[Stored records]

----

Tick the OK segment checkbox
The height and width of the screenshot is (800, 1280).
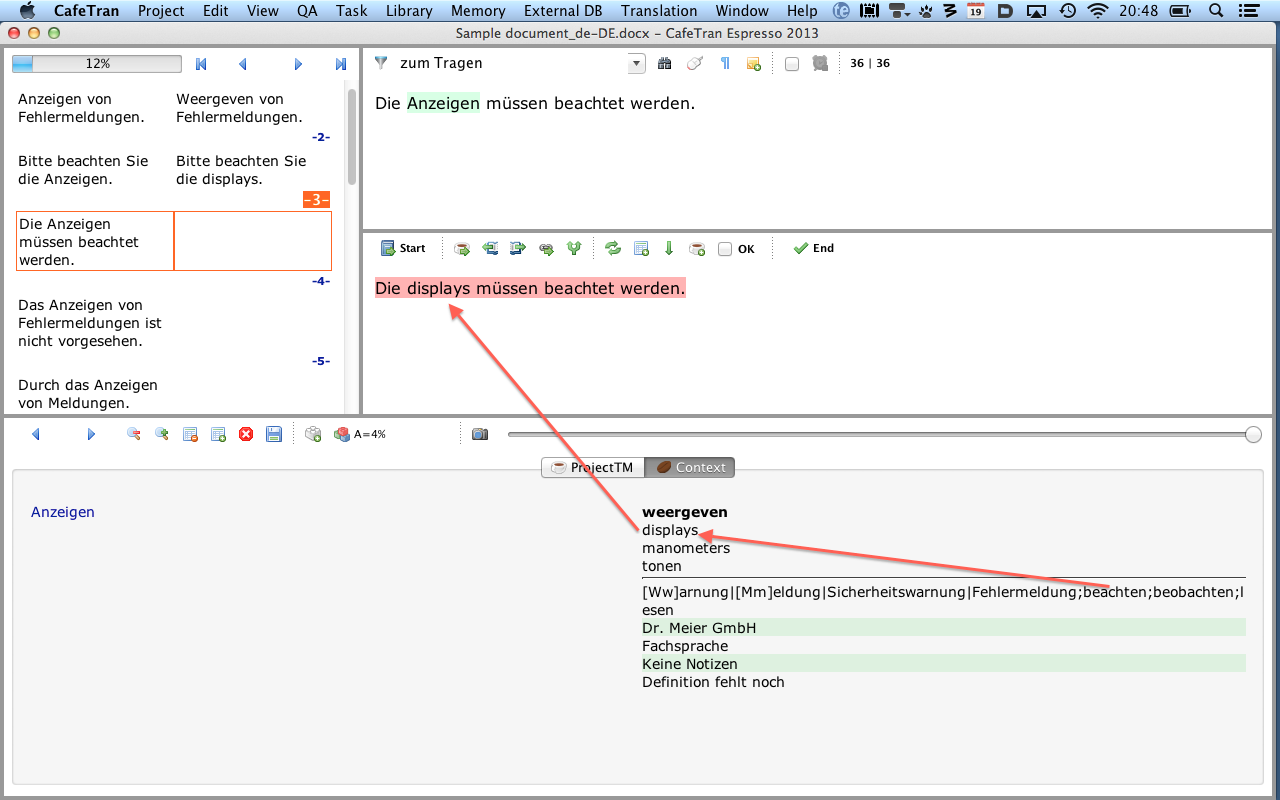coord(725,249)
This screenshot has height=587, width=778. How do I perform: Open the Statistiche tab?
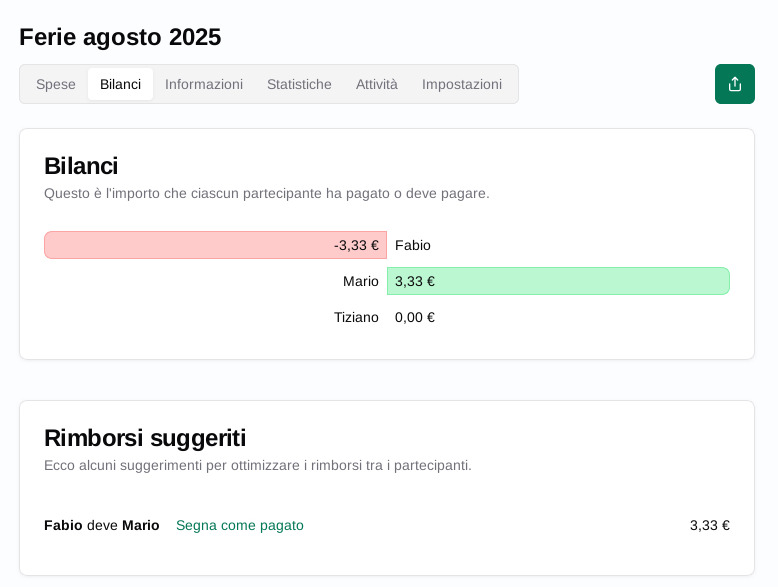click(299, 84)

----

▸ What is required
Retype every entry exactly as written. Leave the pictures out.

▸ Answer for the task
Tick the OK segment checkbox
The height and width of the screenshot is (800, 1280).
coord(725,249)
This screenshot has height=587, width=778. How do I perform: Open the Statistiche tab?
click(299, 84)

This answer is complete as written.